# Set task a
Count the lines of the records that contain the string "agent", treating uppercase and lowercase as distinct, and reply with only the number.

# Text
Before someone say this is singling out anyone in particular, it is not.


Any questions?


----------



## J-kid (May 26, 2003)

I for one injoy this forum and believe you are doing a great job.

I understand that you need rules to control the forum and keep it a friendly place to discuss martial arts.

Just dont end up going power crazy.


----------



## Master of Blades (May 26, 2003)

Now thats what I'm talking about! Damn, you guys have an answer for everything!


----------



## D_Brady (May 26, 2003)

Once again thanks for disrupting your time and life just to give us a place to visit.

 I can't imagin what goes on behind the scenes to keep this going again thanks.


----------



## Bob Hubbard (May 26, 2003)

Lots of hair pulling, thrown objects, and shouting. 

We want to make sure that MT is still around a year from now, with most of the same folks on board.  We're going to get a little stricter on enforcement of existing rules.

People are going to do what they are going to do.  We just clairified what is allowed, and how it is allowed.

Hopefully, after a brief 'settling in' period, we can relax again.  I myself hate having to 'drop the hammer' on folks.

:asian:


----------



## jukado1 (May 26, 2003)

Records on locating elements in screenshots
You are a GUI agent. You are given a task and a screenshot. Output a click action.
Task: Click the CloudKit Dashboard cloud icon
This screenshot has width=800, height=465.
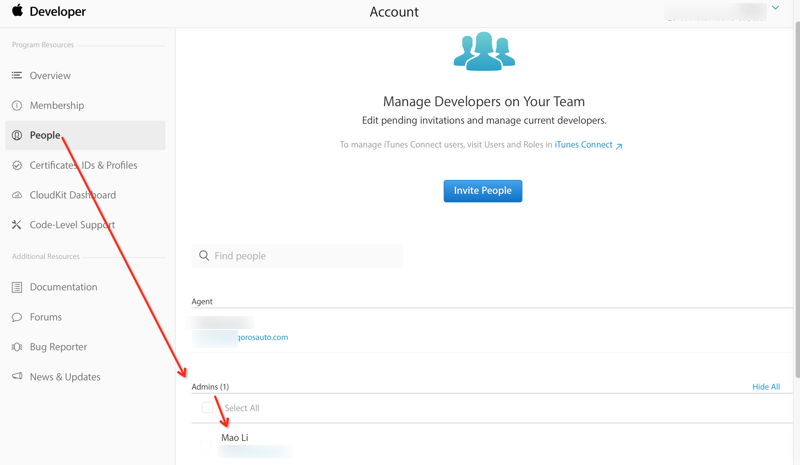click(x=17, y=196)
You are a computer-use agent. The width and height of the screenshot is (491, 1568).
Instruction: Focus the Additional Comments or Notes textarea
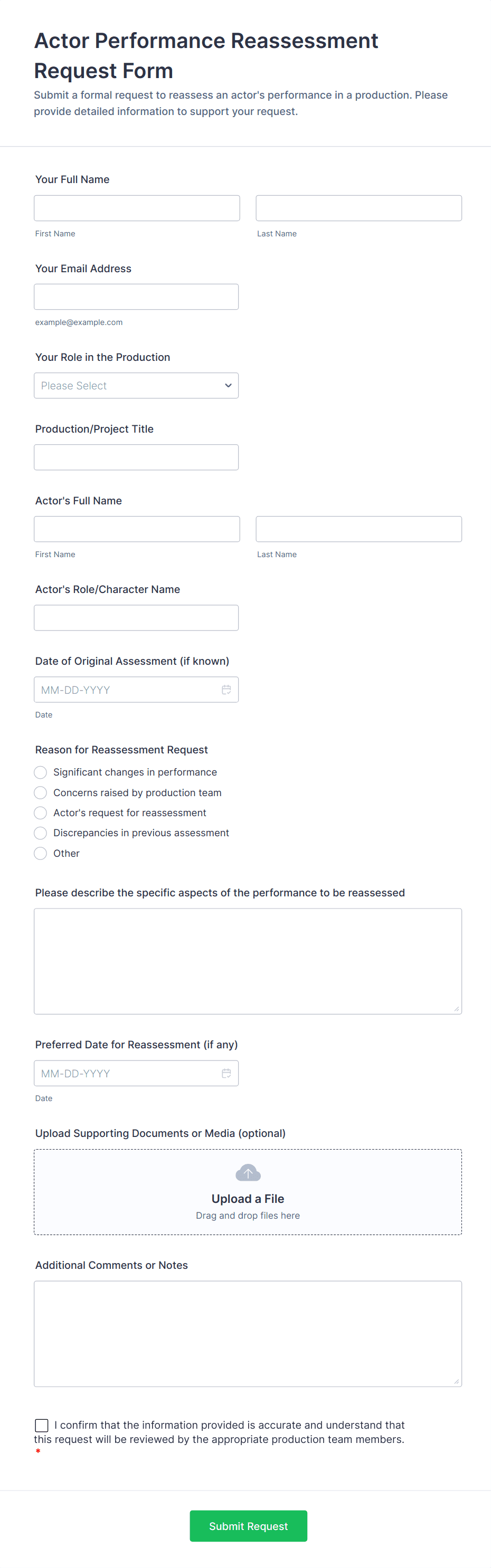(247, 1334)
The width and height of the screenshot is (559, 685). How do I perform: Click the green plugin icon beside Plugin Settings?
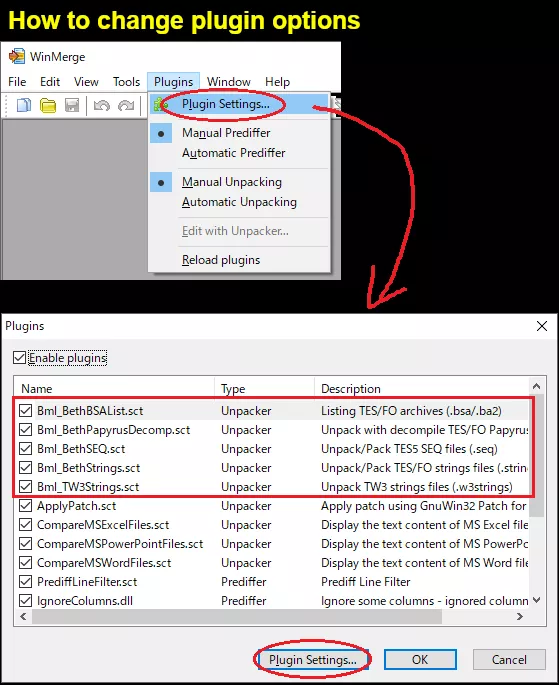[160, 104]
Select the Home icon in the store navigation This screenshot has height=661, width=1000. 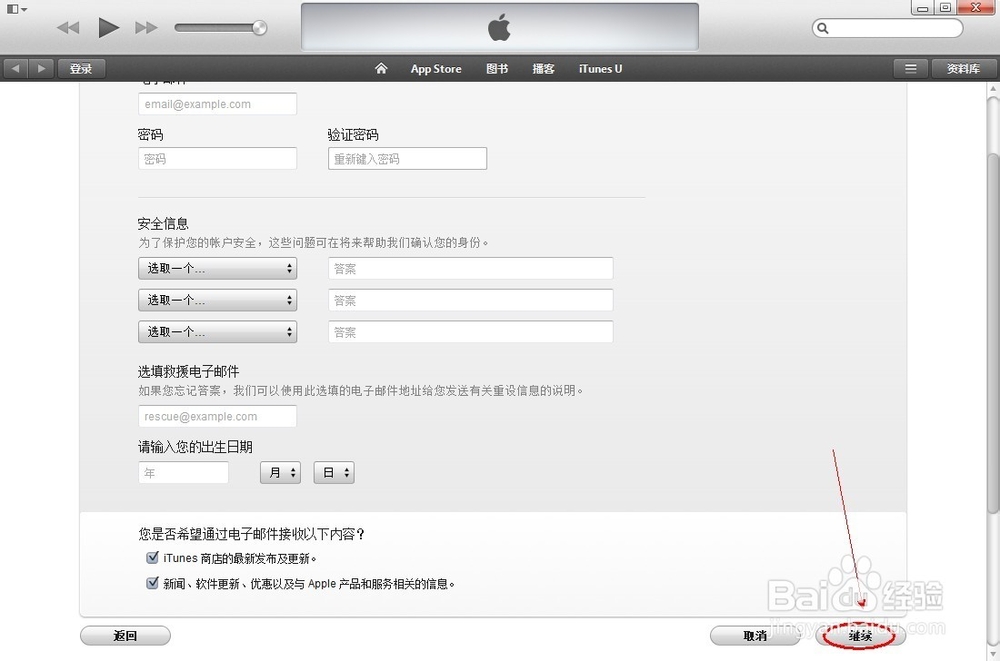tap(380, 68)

# Set task b
Proceed with the forum thread on the site's rules above, picking up after its last line.

# Exercise result a
2

# Exercise result b
for those that don't understand the need for some guidelines, go over to adcc and check out their forum board, see if you can find much martial arts of mma fight talk, then see if you can appreaceate what you have.   train hard, train smart.


----------



## Bob Hubbard (May 26, 2003)

1 of the other changes we have done recently, was to require members to disclose, at least to the admins, their full real name and location.

Now, some things can of course not be 100% verified.  However, if you say you are in Hamburg Germany, yet all of your posts come from Boise, Idaho, USA, well....theres a problem there.

New signups who fail to fill out the information in full are not validated, and the accounts are removed.  We tried sending a 'You missed something' email, but very few of those people provided the missing information.  So, we placed additional notices into the signup system, and just delete em if they aint complete.

As an example, guy signed up said his name was 'bob' and he was from 'bob'.   Now, I'm sure theres a town somewhere called 'bob', but darned if I know where it is.  Also, I only know of one 'bob' who needs no last name, but I doubt the uber-subgenius would signup here.  So, -delete-. 

We also have been enforcing the 'valid email address' policy, and are actively weeding the members list of abandoned accounts.  Another pruning will occur on July 1st, and notices will be going out to those folks who have not been back this year.  If you haven't visited with the past 6 months, your account will be deleted.  You can always sign up again.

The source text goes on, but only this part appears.